Use the entries below to count the lines that hold the word "đồng"; answer with the number only.

/---

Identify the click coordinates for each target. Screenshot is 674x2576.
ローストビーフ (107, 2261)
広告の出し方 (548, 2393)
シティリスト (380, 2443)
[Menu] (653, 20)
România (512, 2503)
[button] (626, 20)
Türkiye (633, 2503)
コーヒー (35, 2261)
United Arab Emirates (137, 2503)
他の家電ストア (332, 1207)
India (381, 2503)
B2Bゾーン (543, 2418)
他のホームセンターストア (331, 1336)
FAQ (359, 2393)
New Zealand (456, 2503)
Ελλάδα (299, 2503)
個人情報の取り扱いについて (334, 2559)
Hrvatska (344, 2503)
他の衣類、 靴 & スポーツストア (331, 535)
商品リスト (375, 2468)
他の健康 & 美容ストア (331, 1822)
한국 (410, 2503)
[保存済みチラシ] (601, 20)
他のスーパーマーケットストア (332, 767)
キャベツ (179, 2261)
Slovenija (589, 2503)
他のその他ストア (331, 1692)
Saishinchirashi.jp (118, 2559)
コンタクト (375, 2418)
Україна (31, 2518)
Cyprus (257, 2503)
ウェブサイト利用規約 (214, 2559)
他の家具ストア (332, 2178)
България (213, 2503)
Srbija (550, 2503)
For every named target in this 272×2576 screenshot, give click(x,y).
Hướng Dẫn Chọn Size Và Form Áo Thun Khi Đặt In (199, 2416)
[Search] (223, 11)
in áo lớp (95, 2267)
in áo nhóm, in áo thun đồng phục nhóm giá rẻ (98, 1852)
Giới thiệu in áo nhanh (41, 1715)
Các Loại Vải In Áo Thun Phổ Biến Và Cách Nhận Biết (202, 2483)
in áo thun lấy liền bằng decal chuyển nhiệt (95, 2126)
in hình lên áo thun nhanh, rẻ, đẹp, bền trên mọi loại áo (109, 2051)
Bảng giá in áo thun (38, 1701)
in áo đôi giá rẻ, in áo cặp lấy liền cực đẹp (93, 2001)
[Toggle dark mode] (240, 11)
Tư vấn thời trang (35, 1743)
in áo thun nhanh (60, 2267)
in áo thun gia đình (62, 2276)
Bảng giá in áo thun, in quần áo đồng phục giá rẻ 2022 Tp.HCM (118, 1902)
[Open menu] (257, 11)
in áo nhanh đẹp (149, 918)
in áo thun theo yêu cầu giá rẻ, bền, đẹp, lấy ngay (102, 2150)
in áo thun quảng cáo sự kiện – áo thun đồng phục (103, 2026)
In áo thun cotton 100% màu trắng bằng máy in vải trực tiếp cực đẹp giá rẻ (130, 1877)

\---

» **RESULT OF THIS EXERCISE**: 3